**Texte fourni**
════════

Les principales dimensions de l’étude : objets et échelles spatiales
Ce travail se veut une contribution à la connaissance et à la gestion durable du principal système de villes sénégalais. Promouvoir le développement socio économique des établissements humains dans ce contexte consiste à repenser les dynamiques urbaines et régionales en cours et nécessite une bonne connaissance des facteurs qui l’animent et le façonnent. Si le développement – au sens large du terme – est habituellement analysé en termes économiques, il n’en demeure pas moins que les aspects géographiques y ont une place fondamentale. En Afrique comme ailleurs, les rapports entre les processus spatiaux – l’urbanisation surtout – et les logiques de fonctionnement des systèmes socio-économiques sont bien établis. Cette étude est ainsi centrée sur la ville dans son environnement à la fois local et régional et est abordée à deux échelles.
L’échelle régionale conduit à considérer la croissance des villes de l’intérieur du Sénégal comme un élément moteur d’une dynamique plus large qui constituerait une alternative viable de développement à la macrocéphalie dakaroise et à ses problèmes. Il s’agit de montrer que, bien que Dakar constitue depuis la période coloniale le principal pôle de concentration des richesses nationales, la dynamique de la capitale tend de plus en plus à être complétée par celles des villes de l’intérieur. L’intérêt de travailler à cette échelle est de saisir ces dynamiques émergentes qui s’inscrivent sur trois axes : l’axe Dakar-St-Louis, l’axe Dakar-Kaolack et surtout l’axe Dakar-Thiès-Touba qui pourrait être fortement renforcé pour constituer une véritable épine dorsale du pays.

════════

**Données enregistrées**
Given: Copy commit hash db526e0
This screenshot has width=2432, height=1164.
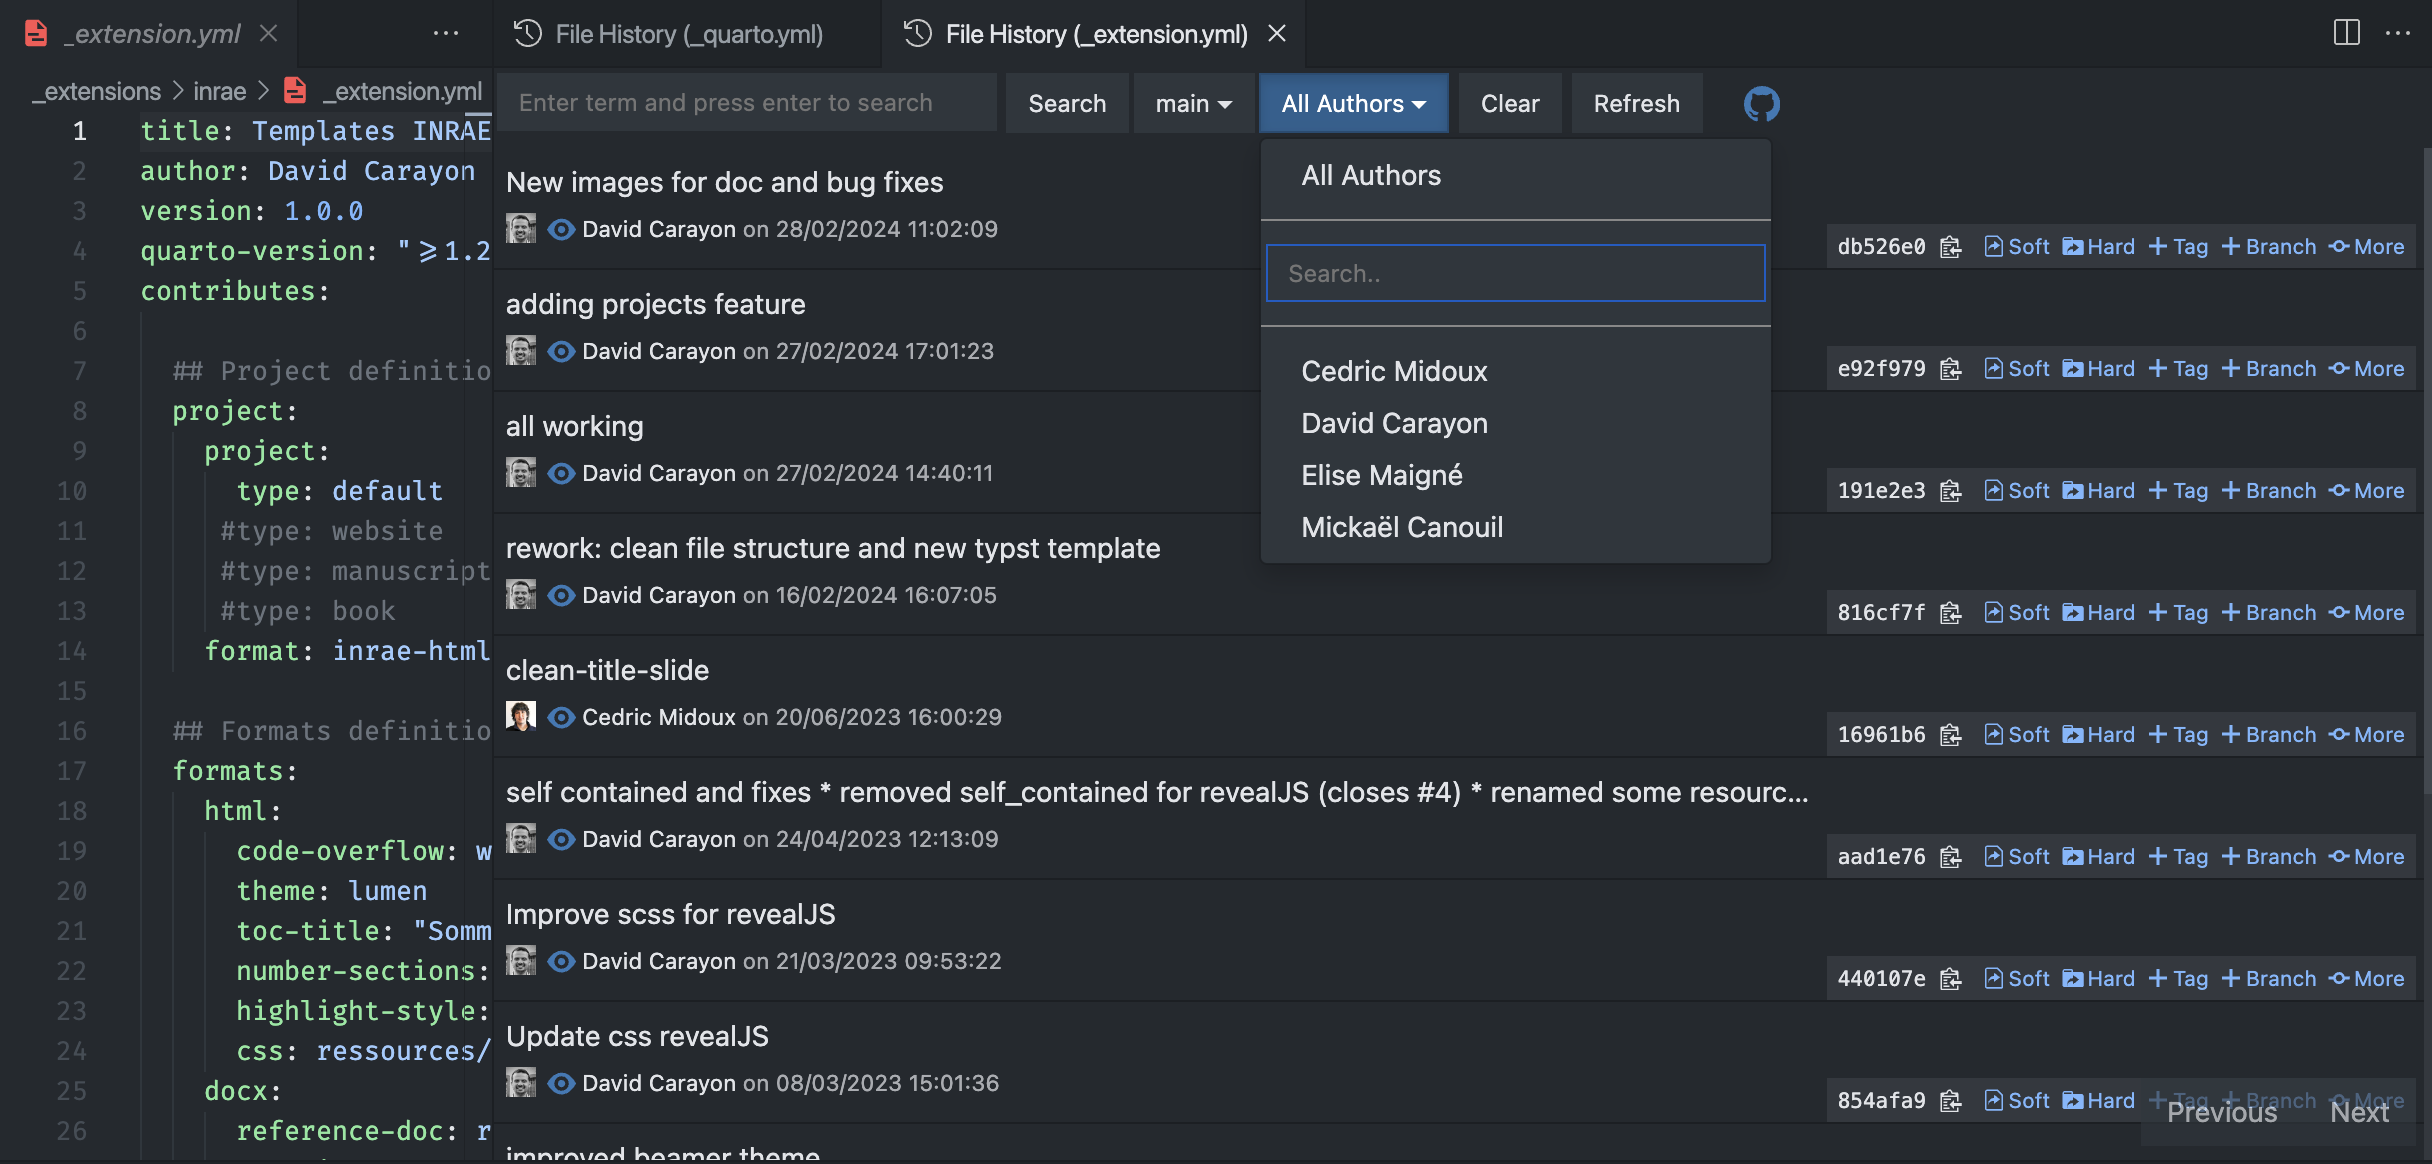Looking at the screenshot, I should coord(1950,247).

════════

**Consignes**
**a.** Les affirmations (i) à (iii) concordent-elles avec le texte sur les villes sénégalaises ? Répondez à chacune par oui ou par non en citant les mots du texte qui tranchent. (i) Dakar est le principal pôle de concentration des richesses nationales depuis la période coloniale. (ii) L'étude est abordée à trois échelles. (iii) Le développement est habituellement analysé en termes géographiques.
**b.** Poursuivez le texte sur les villes sénégalaises au-delà de sa dernière phrase.
Les lignes enregistrées proviennent d'une autre source que le texte.

**Résultats obtenus**
**a.**
(i) Oui : « bien que Dakar constitue depuis la période coloniale le principal pôle de concentration des richesses nationales ».
(ii) Non : « est abordée à deux échelles ».
(iii) Non : « est habituellement analysé en termes économiques ».

**b.**
L’échelle urbaine/périurbaine nous a permis d’examiner les enjeux liés au développement des villes et de leurs hinterlands « ruraux » immédiats (enjeux fonciers et socio-économiques, organisation des déplacements…). L’objectif n’est donc pas d’envisager la ville comme un objet prédateur vis-à-vis des espaces qui l’entourent, mais comme un instrument catalyseur de dynamiques aussi bien pour elle que pour sa périphérie.
L’examen de ces enjeux a permis d’identifier les dynamiques locales et les obstacles humains et spatiaux qui désormais doivent être considérés dans une perspective de structuration de cet axe, en évaluant notamment la pertinence d’un renforcement des infrastructures par une politique d’aménagement du territoire.
Problématique générale : pourquoi s’intéresser aux dynamiques récentes de l’urbanisation ?
Observer et interpréter la dynamique des espaces urbains peut avoir une importance considérable en géographie. L’objectif de ce travail peut être ainsi formulé du point de vue de la discipline : déterminer et analyser à une échelle géographique plus grande qu’habituellement les nouveaux enjeux du développement urbain et régional au Sénégal en général et autour (périurbanisation) des villes de l’axe Dakar-Touba en particulier.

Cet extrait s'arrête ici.